▶ **OBJECTIVE**:
Rewrite the items starting at the line containing "729x615 pixels. At" and ending at the line containing "The width and height of the screenshot is (431, 294).", replacing "Where should I click to" with "Where do I click to" and leaving everything else unchanged.

## Start RECORDS TO PROCESS

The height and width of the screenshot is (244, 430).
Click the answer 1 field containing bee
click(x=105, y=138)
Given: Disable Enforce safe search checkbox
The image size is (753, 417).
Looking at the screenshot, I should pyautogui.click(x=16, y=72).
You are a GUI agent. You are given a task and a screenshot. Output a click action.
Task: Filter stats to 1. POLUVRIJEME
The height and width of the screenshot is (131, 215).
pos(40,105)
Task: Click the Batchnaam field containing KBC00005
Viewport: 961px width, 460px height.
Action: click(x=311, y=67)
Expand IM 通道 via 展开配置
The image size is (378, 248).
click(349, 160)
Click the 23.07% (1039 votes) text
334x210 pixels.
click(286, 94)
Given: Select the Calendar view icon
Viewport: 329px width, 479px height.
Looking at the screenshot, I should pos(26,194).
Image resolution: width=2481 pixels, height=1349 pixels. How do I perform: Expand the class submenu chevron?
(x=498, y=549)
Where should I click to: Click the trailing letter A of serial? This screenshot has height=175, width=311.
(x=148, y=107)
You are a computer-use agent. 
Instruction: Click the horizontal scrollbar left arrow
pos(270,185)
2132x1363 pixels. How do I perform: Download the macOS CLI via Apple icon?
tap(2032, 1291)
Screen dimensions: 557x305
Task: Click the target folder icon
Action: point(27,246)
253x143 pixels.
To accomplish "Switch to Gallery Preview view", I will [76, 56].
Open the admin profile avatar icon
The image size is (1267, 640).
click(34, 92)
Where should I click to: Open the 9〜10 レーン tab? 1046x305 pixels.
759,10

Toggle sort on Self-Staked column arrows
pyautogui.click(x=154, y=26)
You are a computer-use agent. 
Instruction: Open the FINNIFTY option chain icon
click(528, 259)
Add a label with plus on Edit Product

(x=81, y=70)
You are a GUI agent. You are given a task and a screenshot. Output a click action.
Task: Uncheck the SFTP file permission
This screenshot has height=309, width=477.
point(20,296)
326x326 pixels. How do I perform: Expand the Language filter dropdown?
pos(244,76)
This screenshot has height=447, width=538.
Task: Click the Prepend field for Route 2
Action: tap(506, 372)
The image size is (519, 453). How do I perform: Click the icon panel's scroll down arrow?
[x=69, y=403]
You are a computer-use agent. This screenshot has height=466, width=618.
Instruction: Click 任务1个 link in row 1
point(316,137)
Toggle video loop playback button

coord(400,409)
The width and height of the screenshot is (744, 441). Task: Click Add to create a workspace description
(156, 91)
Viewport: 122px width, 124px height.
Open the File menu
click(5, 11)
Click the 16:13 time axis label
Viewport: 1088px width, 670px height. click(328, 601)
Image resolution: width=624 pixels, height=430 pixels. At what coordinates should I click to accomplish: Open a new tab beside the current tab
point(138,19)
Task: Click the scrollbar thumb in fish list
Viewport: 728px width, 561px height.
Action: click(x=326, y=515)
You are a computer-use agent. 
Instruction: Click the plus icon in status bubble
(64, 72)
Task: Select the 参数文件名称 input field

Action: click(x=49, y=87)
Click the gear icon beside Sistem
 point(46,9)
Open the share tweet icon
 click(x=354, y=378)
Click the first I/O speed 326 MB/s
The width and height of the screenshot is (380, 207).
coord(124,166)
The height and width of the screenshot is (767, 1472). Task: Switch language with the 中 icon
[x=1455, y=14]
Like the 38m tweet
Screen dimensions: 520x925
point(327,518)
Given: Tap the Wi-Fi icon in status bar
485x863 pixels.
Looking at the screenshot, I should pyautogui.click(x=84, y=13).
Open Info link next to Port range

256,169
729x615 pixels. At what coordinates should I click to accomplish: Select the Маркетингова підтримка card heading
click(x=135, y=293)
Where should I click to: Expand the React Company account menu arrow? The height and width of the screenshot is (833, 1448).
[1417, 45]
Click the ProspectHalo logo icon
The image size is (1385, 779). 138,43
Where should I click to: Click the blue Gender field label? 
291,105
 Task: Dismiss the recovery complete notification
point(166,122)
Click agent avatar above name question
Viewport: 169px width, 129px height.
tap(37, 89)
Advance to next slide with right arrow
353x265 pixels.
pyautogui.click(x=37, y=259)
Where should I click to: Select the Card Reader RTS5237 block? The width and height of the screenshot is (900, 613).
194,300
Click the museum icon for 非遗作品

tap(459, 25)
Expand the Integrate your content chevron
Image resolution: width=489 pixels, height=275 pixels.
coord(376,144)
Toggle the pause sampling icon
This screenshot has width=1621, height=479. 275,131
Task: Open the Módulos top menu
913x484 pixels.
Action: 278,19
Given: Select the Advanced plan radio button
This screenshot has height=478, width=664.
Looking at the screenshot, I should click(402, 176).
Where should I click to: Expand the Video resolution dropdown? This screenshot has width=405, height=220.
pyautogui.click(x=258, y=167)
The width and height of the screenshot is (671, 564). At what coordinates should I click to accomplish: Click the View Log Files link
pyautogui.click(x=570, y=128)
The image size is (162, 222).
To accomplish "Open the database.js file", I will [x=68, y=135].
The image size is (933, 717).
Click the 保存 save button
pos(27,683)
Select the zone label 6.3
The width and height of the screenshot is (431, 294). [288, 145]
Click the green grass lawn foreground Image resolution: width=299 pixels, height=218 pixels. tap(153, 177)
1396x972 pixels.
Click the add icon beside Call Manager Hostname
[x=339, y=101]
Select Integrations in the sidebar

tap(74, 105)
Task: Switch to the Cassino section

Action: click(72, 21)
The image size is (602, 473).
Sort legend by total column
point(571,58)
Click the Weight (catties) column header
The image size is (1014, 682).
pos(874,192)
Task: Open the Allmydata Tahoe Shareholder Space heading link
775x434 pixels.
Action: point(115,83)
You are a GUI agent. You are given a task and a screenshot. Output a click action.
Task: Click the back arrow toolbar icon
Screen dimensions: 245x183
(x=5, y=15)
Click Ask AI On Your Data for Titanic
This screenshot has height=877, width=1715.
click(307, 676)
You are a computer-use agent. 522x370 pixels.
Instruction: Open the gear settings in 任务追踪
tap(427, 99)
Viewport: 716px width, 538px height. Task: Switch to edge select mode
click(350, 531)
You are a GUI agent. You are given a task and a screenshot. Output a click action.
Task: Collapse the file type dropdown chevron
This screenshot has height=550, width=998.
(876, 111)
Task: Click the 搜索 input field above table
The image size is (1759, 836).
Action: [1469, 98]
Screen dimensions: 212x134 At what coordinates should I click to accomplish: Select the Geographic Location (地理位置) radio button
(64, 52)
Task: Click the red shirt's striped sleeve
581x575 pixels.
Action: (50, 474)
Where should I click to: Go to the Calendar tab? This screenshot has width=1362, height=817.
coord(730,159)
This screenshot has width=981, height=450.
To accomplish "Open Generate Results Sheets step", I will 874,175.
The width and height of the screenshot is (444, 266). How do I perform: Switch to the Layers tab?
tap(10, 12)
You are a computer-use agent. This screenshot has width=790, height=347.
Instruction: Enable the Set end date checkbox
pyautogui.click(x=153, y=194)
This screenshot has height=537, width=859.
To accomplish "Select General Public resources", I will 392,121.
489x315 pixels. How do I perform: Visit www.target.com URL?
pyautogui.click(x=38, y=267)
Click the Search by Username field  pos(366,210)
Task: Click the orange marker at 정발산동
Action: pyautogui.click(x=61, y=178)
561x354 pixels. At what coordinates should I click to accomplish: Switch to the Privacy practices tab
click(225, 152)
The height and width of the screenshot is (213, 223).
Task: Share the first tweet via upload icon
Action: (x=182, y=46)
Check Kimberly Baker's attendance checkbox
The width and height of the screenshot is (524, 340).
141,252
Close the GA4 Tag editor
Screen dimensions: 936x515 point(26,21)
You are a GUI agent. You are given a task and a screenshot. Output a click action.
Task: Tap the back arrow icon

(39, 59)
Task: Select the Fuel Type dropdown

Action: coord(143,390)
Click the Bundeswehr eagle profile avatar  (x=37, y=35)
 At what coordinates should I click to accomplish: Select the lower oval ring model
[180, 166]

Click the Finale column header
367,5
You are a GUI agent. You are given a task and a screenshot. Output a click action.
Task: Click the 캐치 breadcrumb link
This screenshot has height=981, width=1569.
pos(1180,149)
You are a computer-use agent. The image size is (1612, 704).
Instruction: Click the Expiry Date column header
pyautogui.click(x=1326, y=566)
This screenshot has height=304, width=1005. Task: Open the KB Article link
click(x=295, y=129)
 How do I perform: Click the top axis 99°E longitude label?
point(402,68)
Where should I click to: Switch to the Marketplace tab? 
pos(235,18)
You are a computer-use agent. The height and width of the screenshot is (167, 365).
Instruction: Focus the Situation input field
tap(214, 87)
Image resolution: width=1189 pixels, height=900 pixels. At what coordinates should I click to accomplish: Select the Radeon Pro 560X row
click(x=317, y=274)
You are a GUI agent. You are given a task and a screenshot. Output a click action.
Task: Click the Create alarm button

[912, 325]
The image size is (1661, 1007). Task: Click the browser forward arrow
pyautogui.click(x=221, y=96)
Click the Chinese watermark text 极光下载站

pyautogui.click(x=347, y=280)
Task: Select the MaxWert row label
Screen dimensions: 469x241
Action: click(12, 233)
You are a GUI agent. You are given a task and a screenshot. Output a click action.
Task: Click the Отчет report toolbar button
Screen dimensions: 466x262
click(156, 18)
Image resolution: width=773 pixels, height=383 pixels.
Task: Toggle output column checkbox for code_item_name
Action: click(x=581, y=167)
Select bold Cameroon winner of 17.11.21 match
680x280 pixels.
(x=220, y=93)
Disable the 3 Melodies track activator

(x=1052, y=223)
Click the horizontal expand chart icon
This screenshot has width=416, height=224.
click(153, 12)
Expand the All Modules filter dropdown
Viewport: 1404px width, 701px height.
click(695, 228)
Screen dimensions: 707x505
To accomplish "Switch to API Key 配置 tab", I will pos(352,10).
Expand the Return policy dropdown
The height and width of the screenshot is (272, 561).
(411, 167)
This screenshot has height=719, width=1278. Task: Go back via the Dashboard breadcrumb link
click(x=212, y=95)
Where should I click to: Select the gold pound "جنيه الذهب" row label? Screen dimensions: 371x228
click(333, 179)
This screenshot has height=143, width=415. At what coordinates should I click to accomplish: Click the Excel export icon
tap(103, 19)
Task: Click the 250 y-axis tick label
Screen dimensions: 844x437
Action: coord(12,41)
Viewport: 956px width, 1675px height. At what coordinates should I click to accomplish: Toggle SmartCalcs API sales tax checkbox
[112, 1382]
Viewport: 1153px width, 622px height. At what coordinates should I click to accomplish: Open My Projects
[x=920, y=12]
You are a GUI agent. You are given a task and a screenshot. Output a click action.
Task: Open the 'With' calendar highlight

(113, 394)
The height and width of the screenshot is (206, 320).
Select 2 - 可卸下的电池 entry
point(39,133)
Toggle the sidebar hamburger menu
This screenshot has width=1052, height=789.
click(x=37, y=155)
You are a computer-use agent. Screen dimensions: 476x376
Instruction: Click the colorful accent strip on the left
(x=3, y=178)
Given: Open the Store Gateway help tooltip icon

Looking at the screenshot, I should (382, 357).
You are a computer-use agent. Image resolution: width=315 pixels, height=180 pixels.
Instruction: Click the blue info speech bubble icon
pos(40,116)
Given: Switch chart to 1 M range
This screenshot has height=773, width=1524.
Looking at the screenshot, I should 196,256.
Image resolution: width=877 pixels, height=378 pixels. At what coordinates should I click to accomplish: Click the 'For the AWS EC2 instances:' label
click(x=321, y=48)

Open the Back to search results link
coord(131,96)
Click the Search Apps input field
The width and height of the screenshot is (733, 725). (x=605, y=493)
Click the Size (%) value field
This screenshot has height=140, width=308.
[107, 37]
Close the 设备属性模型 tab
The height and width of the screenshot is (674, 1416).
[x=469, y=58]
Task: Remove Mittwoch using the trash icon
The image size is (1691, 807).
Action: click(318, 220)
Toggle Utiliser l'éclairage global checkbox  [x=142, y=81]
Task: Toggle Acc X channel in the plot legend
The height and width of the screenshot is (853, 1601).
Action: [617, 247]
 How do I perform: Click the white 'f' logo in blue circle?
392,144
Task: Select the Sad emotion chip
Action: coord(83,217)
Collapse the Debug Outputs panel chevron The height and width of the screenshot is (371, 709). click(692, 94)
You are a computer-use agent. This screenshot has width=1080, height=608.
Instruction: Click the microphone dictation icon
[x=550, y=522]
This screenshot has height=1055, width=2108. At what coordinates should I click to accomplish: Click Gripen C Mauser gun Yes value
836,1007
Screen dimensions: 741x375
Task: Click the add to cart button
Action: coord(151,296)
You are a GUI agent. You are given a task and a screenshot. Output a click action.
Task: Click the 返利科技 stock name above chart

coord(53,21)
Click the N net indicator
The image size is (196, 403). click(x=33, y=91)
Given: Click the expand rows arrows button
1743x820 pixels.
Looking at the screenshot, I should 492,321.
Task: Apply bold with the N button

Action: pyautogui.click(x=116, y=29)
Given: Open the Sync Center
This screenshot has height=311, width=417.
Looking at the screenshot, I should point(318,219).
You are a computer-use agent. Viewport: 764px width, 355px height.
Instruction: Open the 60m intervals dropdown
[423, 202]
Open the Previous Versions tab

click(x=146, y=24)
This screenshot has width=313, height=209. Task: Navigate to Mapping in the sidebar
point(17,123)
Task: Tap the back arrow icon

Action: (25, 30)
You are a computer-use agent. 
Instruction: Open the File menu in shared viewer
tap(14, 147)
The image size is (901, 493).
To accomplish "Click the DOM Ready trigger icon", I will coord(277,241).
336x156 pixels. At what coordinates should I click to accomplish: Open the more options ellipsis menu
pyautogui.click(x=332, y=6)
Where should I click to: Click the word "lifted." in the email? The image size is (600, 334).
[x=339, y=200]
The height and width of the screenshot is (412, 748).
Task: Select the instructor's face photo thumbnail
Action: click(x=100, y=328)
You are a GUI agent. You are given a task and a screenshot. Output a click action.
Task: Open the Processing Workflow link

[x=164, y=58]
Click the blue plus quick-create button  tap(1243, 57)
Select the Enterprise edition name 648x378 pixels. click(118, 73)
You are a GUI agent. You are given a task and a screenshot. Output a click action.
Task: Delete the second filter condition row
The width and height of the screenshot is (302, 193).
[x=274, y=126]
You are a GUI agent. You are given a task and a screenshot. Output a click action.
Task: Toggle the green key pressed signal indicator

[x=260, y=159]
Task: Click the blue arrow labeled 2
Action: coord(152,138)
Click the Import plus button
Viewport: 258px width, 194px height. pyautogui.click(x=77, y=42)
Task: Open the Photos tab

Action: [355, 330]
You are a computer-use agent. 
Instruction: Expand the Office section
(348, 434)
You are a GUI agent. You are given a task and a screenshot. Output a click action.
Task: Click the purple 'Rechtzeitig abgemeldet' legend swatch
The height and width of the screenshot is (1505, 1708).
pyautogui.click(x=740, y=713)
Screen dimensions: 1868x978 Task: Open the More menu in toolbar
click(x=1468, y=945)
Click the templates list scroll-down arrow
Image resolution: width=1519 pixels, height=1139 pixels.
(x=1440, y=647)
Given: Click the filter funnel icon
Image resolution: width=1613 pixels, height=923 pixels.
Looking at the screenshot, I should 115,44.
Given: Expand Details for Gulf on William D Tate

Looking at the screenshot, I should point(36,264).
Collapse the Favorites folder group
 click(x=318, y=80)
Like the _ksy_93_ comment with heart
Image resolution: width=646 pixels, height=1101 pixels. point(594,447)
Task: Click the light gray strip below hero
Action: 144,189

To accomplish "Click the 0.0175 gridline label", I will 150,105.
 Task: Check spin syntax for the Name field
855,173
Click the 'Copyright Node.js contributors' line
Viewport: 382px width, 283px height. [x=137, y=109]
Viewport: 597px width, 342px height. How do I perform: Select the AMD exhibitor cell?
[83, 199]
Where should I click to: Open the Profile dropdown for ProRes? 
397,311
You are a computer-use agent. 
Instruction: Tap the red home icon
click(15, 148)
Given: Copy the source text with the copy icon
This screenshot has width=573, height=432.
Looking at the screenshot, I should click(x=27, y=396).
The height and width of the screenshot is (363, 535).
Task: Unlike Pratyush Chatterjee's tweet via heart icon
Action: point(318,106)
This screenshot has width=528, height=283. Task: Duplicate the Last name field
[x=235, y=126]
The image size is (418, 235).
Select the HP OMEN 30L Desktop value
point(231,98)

## End RECORDS TO PROCESS

▶ **RIGHT ANSWER**:
729x615 pixels. At what coordinates should I click to accomplish: Select the Маркетингова підтримка card heading
click(x=135, y=293)
Where do I click to: Expand the React Company account menu arrow? The height and width of the screenshot is (833, 1448).
[1417, 45]
Click the ProspectHalo logo icon
The image size is (1385, 779). 138,43
Where do I click to: Click the blue Gender field label? 
291,105
 Task: Dismiss the recovery complete notification
point(166,122)
Click agent avatar above name question
Viewport: 169px width, 129px height.
tap(37, 89)
Advance to next slide with right arrow
353x265 pixels.
pyautogui.click(x=37, y=259)
Where do I click to: Select the Card Reader RTS5237 block? The width and height of the screenshot is (900, 613).
194,300
Click the museum icon for 非遗作品

tap(459, 25)
Expand the Integrate your content chevron
Image resolution: width=489 pixels, height=275 pixels.
coord(376,144)
Toggle the pause sampling icon
This screenshot has width=1621, height=479. 275,131
Task: Open the Módulos top menu
913x484 pixels.
Action: 278,19
Given: Select the Advanced plan radio button
This screenshot has height=478, width=664.
Looking at the screenshot, I should click(402, 176).
Where do I click to: Expand the Video resolution dropdown? This screenshot has width=405, height=220.
pyautogui.click(x=258, y=167)
The width and height of the screenshot is (671, 564). At what coordinates should I click to accomplish: Click the View Log Files link
pyautogui.click(x=570, y=128)
The image size is (162, 222).
To accomplish "Open the database.js file", I will [x=68, y=135].
The image size is (933, 717).
Click the 保存 save button
pos(27,683)
Select the zone label 6.3
The width and height of the screenshot is (431, 294). [288, 145]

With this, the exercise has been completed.